Dass dies ziemlich konkret werden kann, führt der eingangs erwähnte Flugzeugabschuss vor Augen. Er geschah angeblich in unmittelbarer Nähe eines Flüchtlingslagers. Auch die Versorgung dürfte inmitten von Kriegswirren schwieriger werden. Einige Hilfsorganisationen sollen zudem ihre Aktivität eingestellt haben. Das Kriegschaos macht die Lage auf jeden Fall nicht einfacher, wie dies an den Einblicken der irischen Journalistin Sally Hayden abzulesen ist.

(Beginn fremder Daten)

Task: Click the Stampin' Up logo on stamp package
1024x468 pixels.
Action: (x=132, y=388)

Haftar trifft Verabredungen
Im Hintergrund der Kämpfe gibt es diplomatische-politische Aktivitäten. Feldmarschall Haftar war jetzt beim ägyptischen Regierungschef al-Sisi zu Besuch. Der ist als Gegner der Muslimbrüder einer der stärksten Unterstützer Haftars. Offiziell gab es von al-Sisi auch keine Verurteilung der Offensive von Haftars LNA auf Tripolis. Allerdings gab es auch keine offizielle Ankündigung einer Verstärkung der Unterstützung. Experten meinen, dass sich dies erst im Fortgang der Militäroperation zeigen würde.

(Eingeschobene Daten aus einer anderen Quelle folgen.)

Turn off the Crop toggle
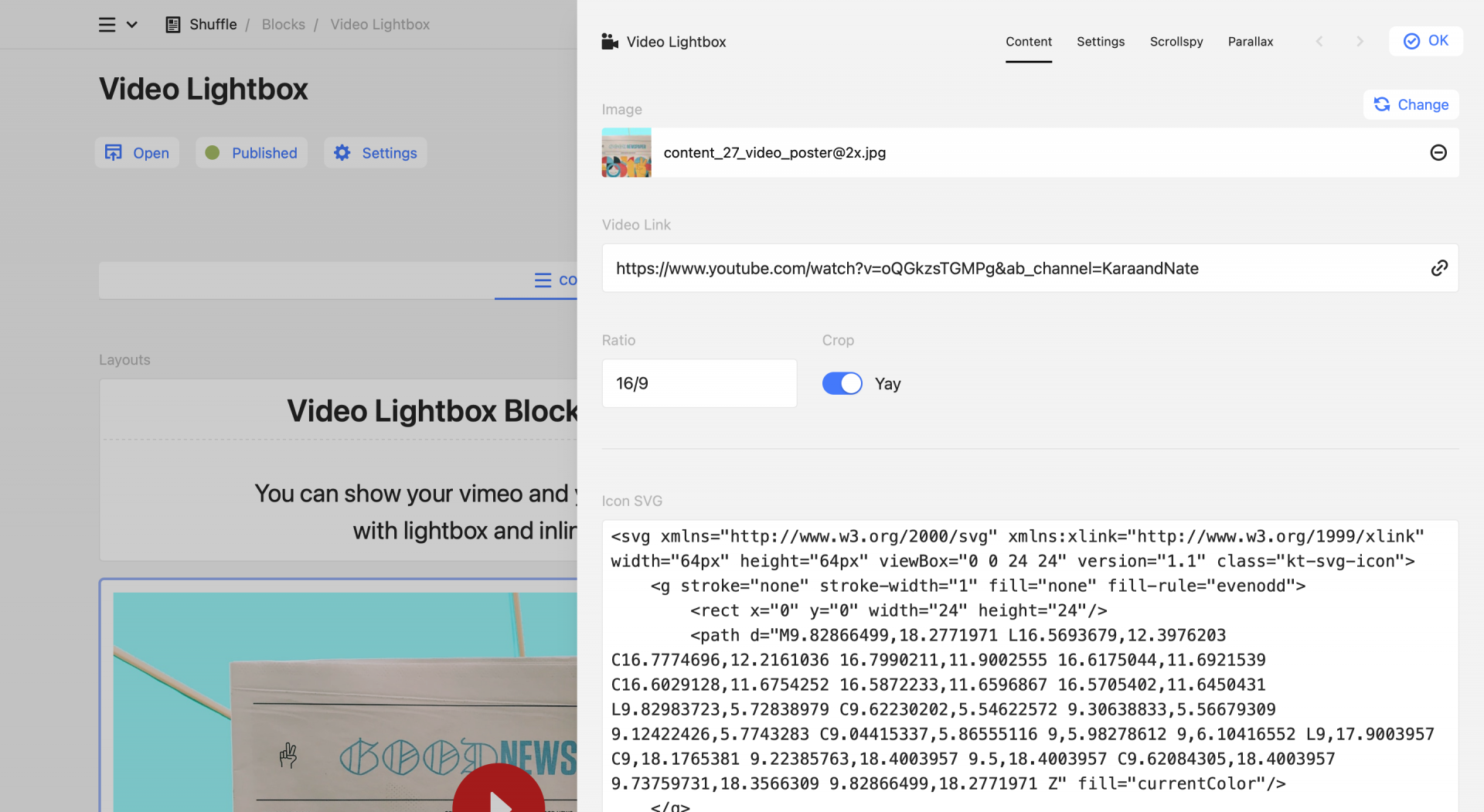1484x812 pixels. pos(842,384)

Haftar soll, wie mancherorts berichtet wird, den Vormarsch in Gesprächen mit auswärtigen Verbündeten, genannt werden in diesem Zusammenhang die Vereinigten Arabischen Emirate wie auch Saudi-Arabien und Frankreich vorbereitet haben. Auch in Libyen soll der General und dessen Vertraute das Terrain in Absprachen mit wichtigen Milizen- und Stammesführern abgesprochen haben.
War die größere Öffentlichkeit über den Zeitpunkt der Offensive überrascht, da zu dieser Zeit der UN-Generalsekretär im Land war und ein Friedenstreffen auf nationaler Ebene vorbereitete, so gehen manche, ihm nicht sonderlich gewogene, Analysten von der Annahme aus, dass es gerade deswegen ein guter Zeitpunkt für Khalifa Haftar war, um eine militärische Lösung voranzubringen.

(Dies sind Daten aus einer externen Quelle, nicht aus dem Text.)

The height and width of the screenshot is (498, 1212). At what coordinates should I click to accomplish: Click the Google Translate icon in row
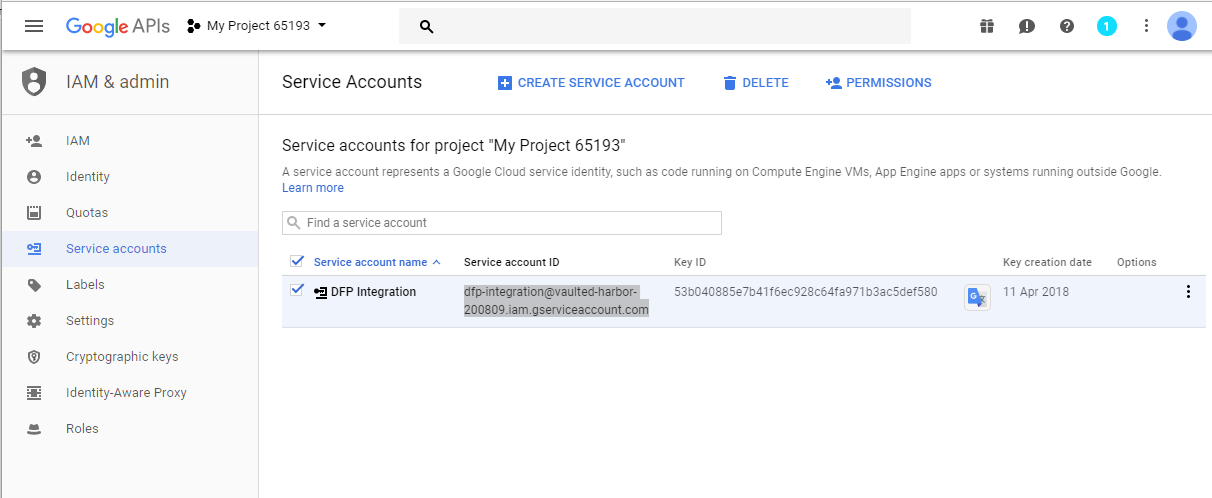click(977, 298)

Denn er habe sowohl von der Konferenz wie auch von der eigentlich für dieses Jahr angesetzten Wahl nichts zu erwarten gehabt, was seinen Vorstellungen und Wünschen nach Einfluss in Libyen entsprechen würde. Der politische Prozess drohte, gegen seine Interessen zu verlaufen.
Frankreich und Italien
Dieser Aspekt reflektiert sich auch in der Begründung Frankreichs, wo die Regierung, besonders Außenminister Le Drian, betont darauf verweist, dass Haftar bei der künftigen Führung bzw. Neuordnung Libyens eine herausragende Rolle innehaben sollte.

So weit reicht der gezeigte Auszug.